Here is how you wrap an HTTP client call with it. The library expects a function that returns an error, which aligns perfectly with Go's if err != nil convention.
package main
import (
"context"
"fmt"
"net/http"
"time"
"github.com/sony/gobreaker"
)
// CallExternalAPI demonstrates wrapping an HTTP request.
func CallExternalAPI(ctx context.Context, cb *gobreaker.CircuitBreaker) error {
// Context always travels first to respect deadlines and cancellation
err := cb.Execute(func() error {
req, err := http.NewRequestWithContext(ctx, http.MethodGet, "https://api.example.com/data", nil)
if err != nil {
return err
}
// Client handles the actual network I/O
resp, err := http.DefaultClient.Do(req)
if err != nil {
return err
}
defer resp.Body.Close()
if resp.StatusCode >= 500 {
return fmt.Errorf("server error: %d", resp.StatusCode)
}
return nil
})
// Handle breaker specific errors separately from network errors
if err == gobreaker.ErrOpenState {
return fmt.Errorf("circuit open, backing off")
}
return err
}
The library manages the state machine internally. You configure it with gobreaker.Settings. The ReadyToTrip function lets you define custom thresholds, like tripping only after five total requests with at least one failure. This prevents a single flaky request from opening the circuit during low traffic.
Context flows through every long lived call site. Pass it first, check it early, respect cancellation.
Common pitfalls and compiler traps
Custom breakers often fail on concurrency bugs. If you drop the mutex and use a plain map or slice to track failures, the runtime will panic with concurrent map writes or concurrent slice access. Go's race detector catches this during testing, but it is better to design around it. Stick to sync.Mutex or sync/atomic for state fields.

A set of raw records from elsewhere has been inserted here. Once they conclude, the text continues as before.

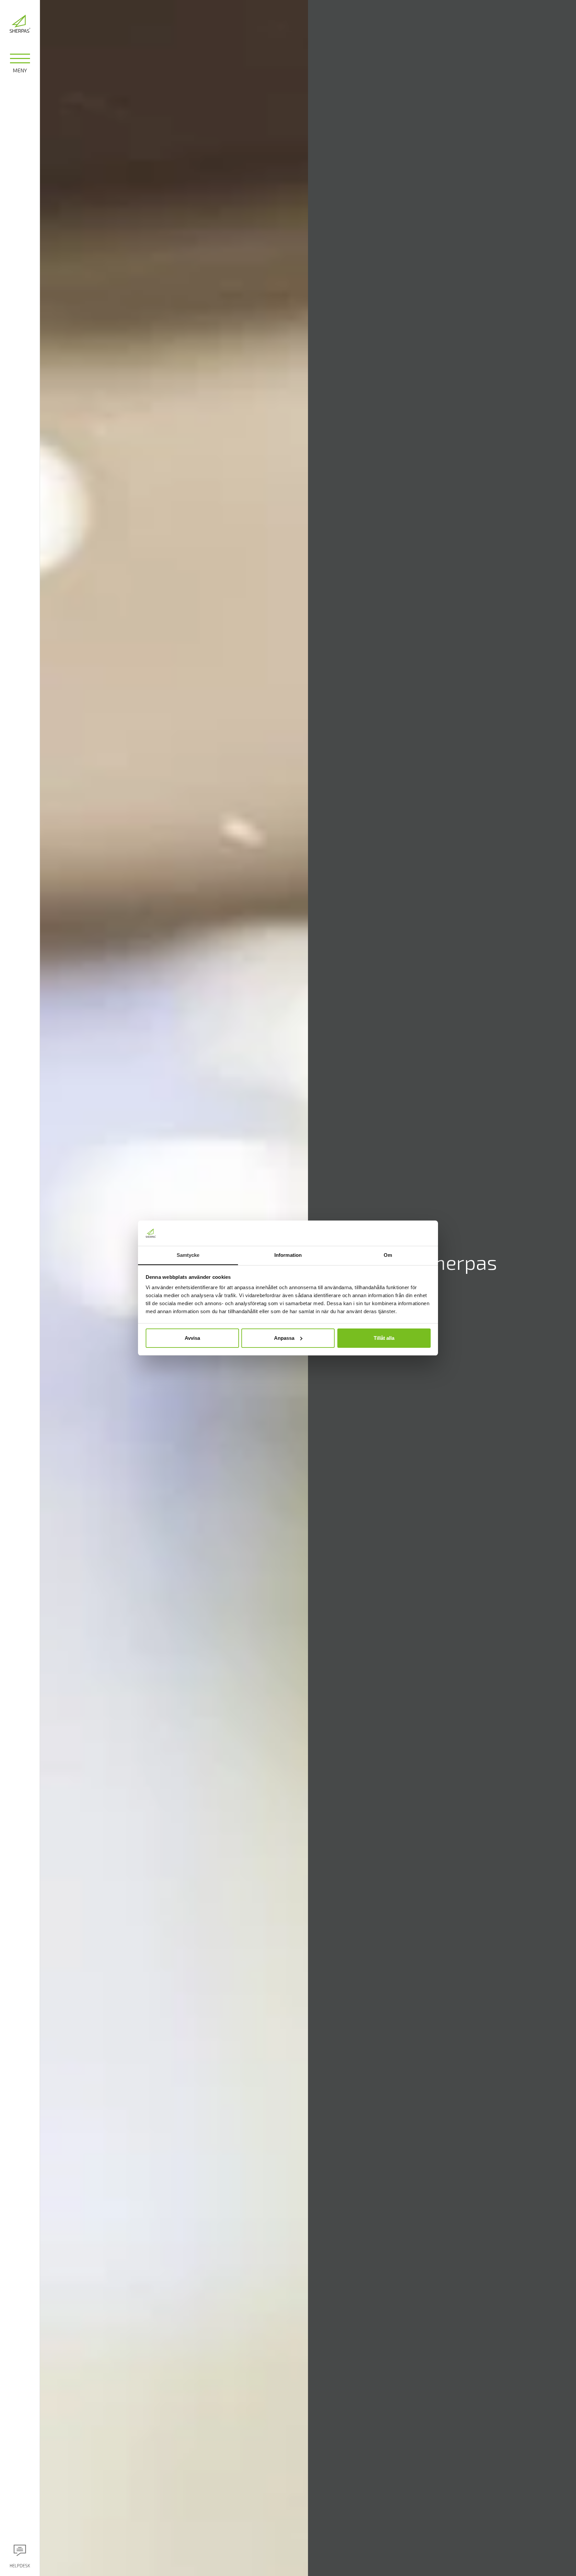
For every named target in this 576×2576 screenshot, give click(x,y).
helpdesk (20, 2565)
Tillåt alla (384, 1338)
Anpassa (284, 1338)
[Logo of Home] (20, 23)
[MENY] (20, 60)
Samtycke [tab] (188, 1255)
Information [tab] (288, 1255)
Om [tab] (388, 1255)
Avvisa (192, 1338)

Another frequent mistake is forgetting to handle ErrOpenState. If you treat it like a network timeout, your retry logic will hammer the breaker instead of backing off. Check for the breaker error explicitly before applying exponential backoff.
Configuration mistakes are harder to spot. Setting ResetTimeout too low causes rapid cycling between open and half open states. This burns CPU and generates noisy logs. Setting MaxFailures too high defeats the purpose of the pattern. Start with three failures and a ten second timeout, then adjust based on your downstream service's recovery time.

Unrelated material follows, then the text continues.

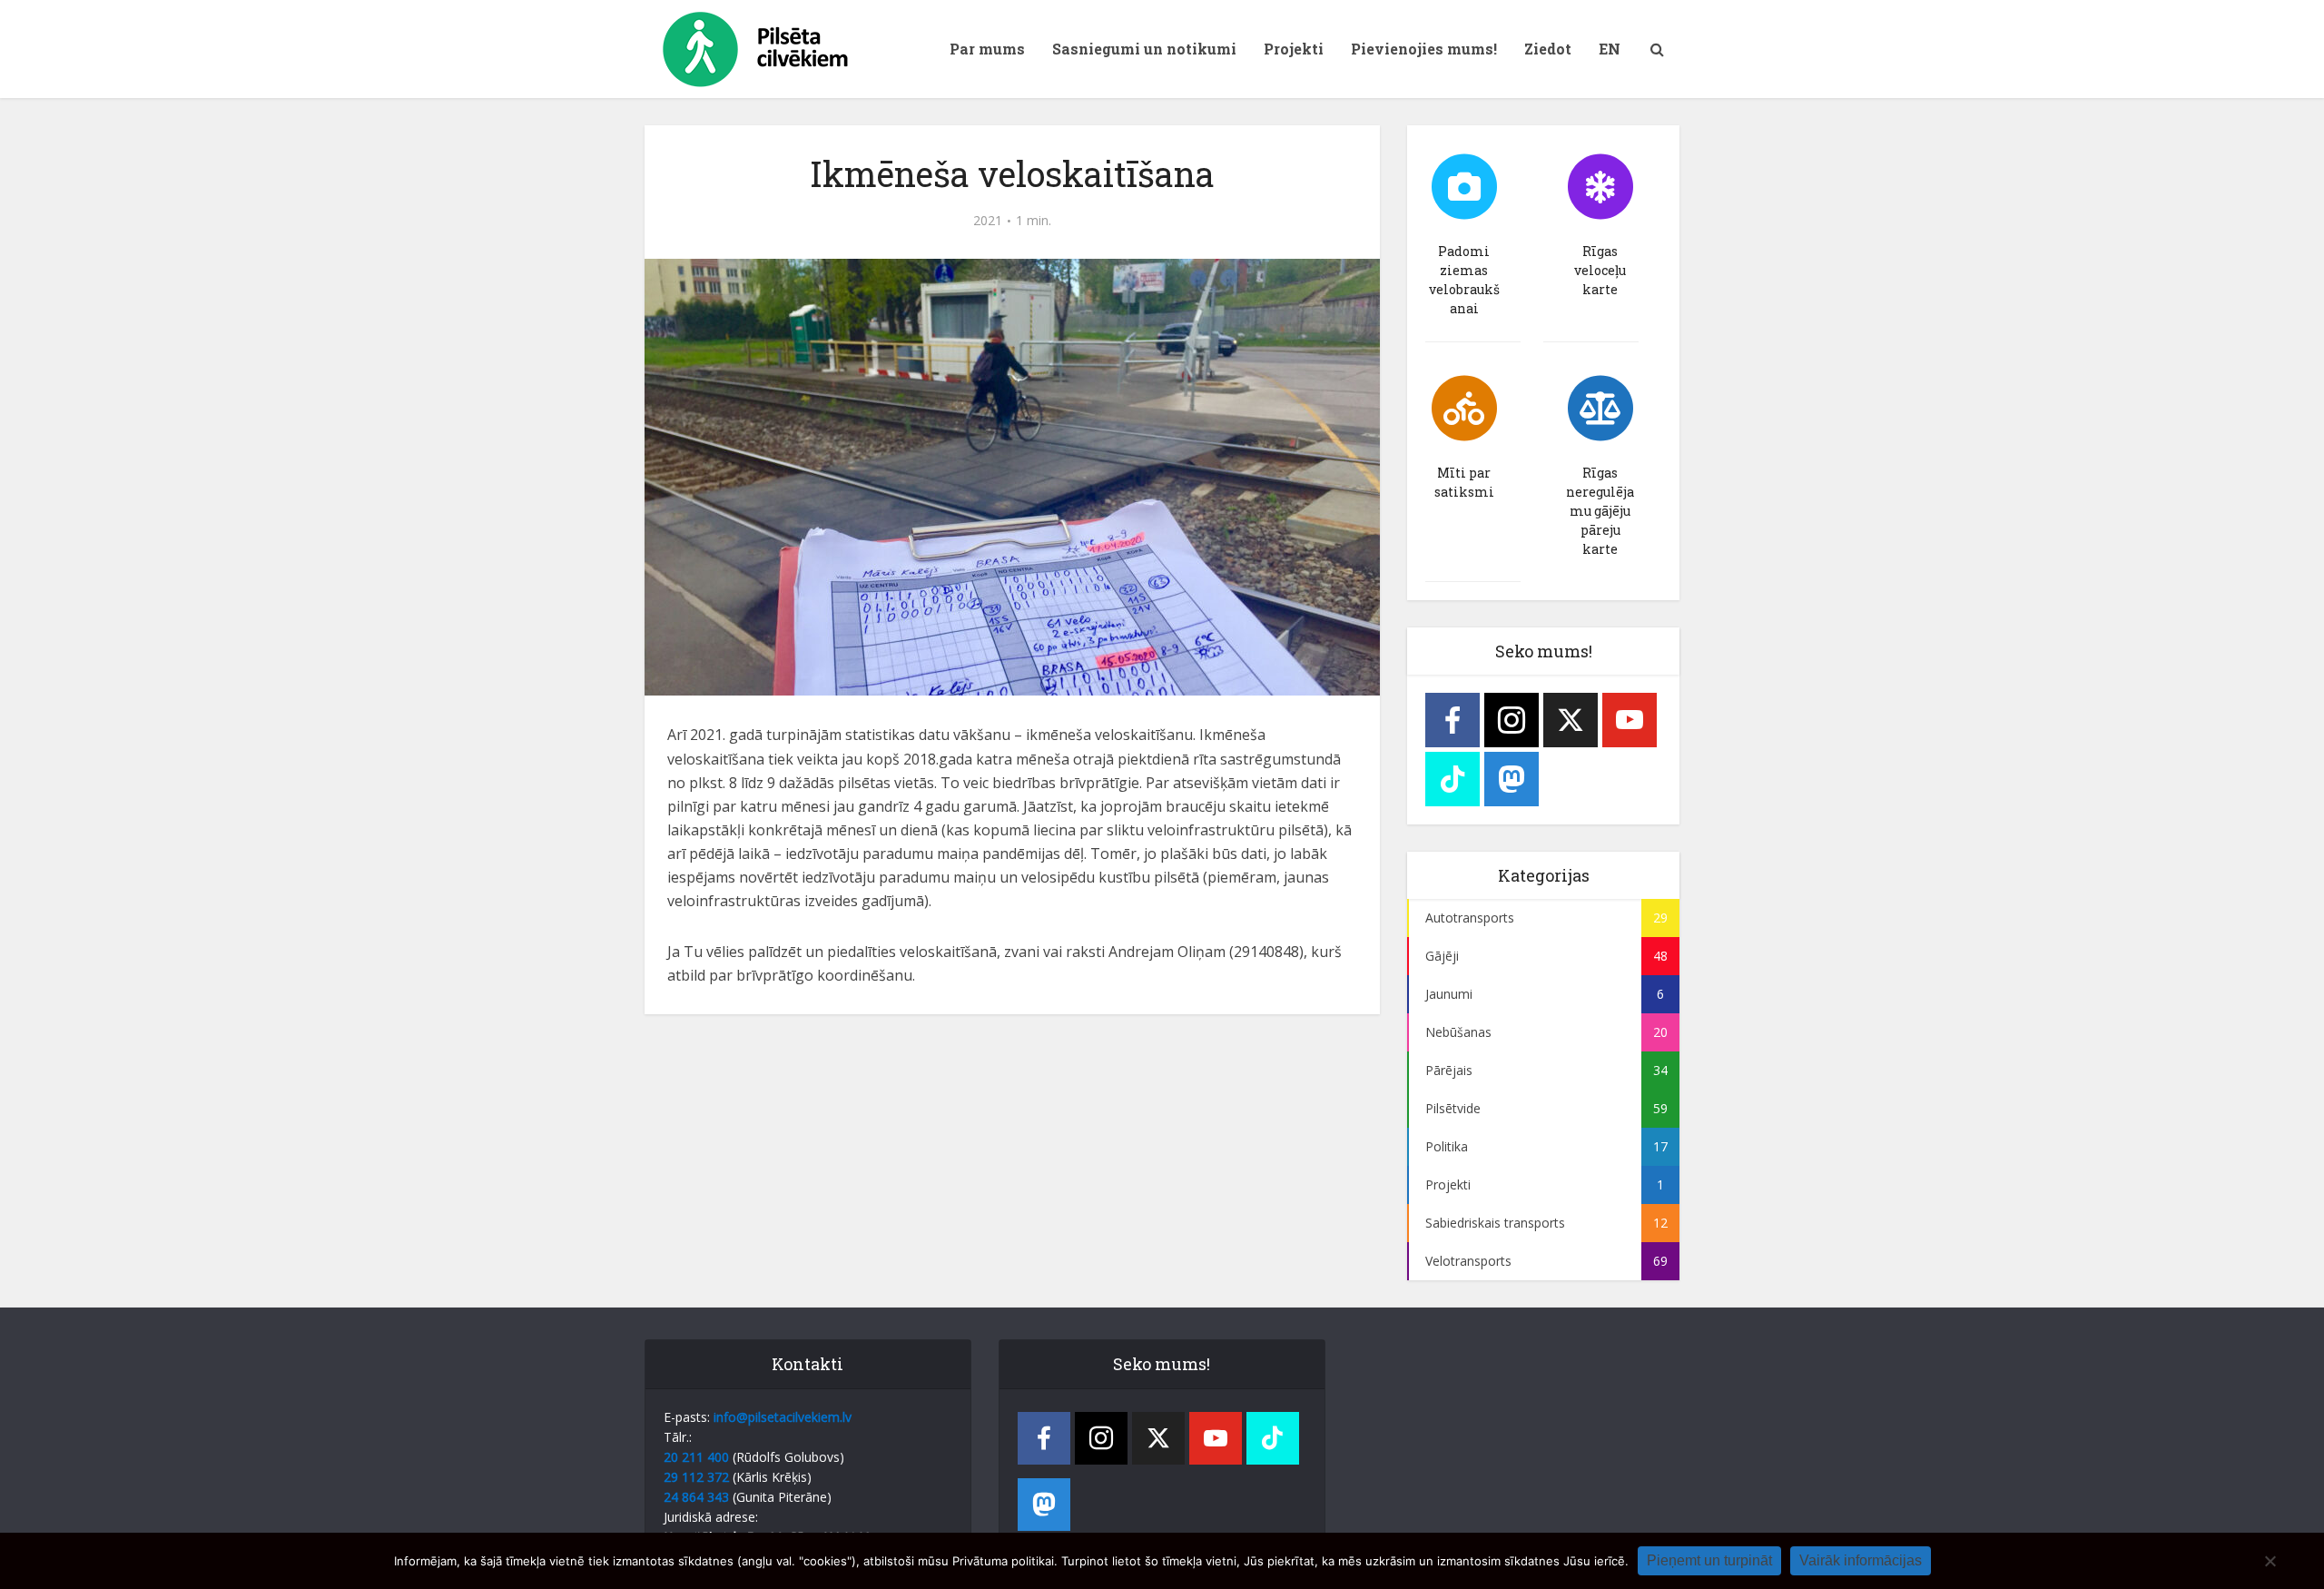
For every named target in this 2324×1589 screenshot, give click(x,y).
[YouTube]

If you forget to import the breaker package, the compiler rejects the program with undefined: gobreaker. If you pass a function with the wrong signature to Execute, you get cannot use func() (string, error) as func() error value in argument. Go's type system catches signature mismatches early. Trust it.
The worst goroutine bug is the one that never logs.
When to reach for a circuit breaker
Use a custom circuit breaker when you need zero external dependencies and want full control over state transitions. Use sony/gobreaker when you need production grade reliability, metrics hooks, and configurable trip functions. Use a retry library with exponential backoff when failures are transient and you can afford to wait. Use plain request timeouts when the downstream service is highly available and you only need to prevent single request hangs. Use a bulkhead pattern when you want to isolate resource pools per service instead of failing fast globally.
Pick the tool that matches your failure profile. Do not add complexity to solve a problem you do not have.